At last, fifty years too late, a government has recommended protection of elite vegetable growing land from urban sprawl.

In 1973, Social Credit, way ahead of its time with policy proposals as usual, published You and Your Environment, a twenty eight page green paper which, amongst a raft of environmental policy proposals, recommended exactly that.

“A system of environmental zoning for the nation is strongly recommended… so that each part is put to it’s best use, whatever it be, for fruit growing, cropping, grazing or silviculture”.

“Land should be rated according to its zoned use value and not by the present artificial standards”.
“The concept of satellite suburbs, built on poorer class land, linked to major centres by rapid transit systems should be fostered”.

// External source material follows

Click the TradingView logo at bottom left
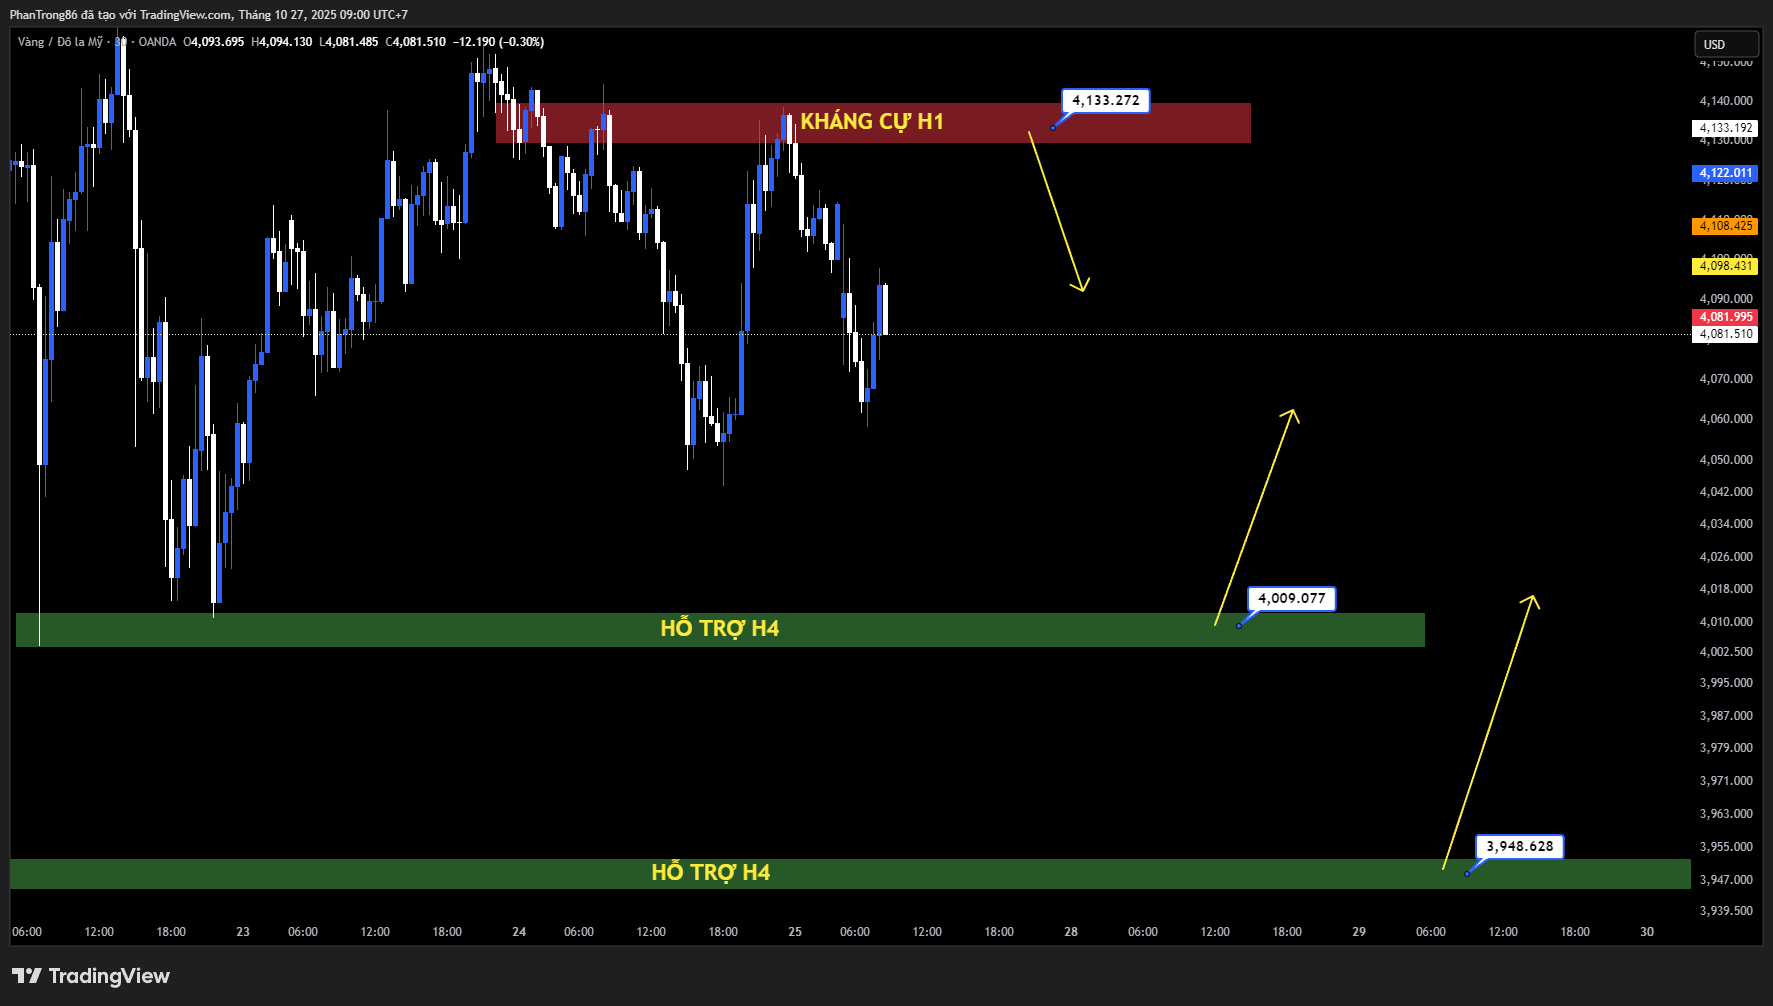Viewport: 1773px width, 1006px height. (x=91, y=976)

Sadly the national policy statement is in direct conflict with the government’s dictate to councils — agreed in the Housing Supply Bill compact with National in 2021 — to free up more land for housing, claiming councils’ policies of trying to limit urban sprawl were a major contributor to high building costs.

The then National Party leader, Judith Collins said that in April, she “presented a draft Bill that would have required local authorities to zone more space for new housing, drastically cutting consent requirements for those wishing to build new dwellings whether through intensification or greenfields development”.
On top of which the government has thrown the responsibility of identifying those elite soils, and the costs of doing so, onto councils without any accompanying financial support.

Councils are left with two opposing, competing priorities — free up land, as Auckland Council has done with massive housing development on prime vegetable growing land in Pukekohe, or protect that land and find somewhere else for houses.

Government must financially support councils to identify elite soils and make it clear that protection of them is the top priority.

In the light of the new announcement, National’s housing spokeswoman Nicola Willis now needs front up with what its policy is on protection of elite soils.

The government should adopt many more of Social Credit’s proposals in You and Your Environment from 1973, and catch up with us.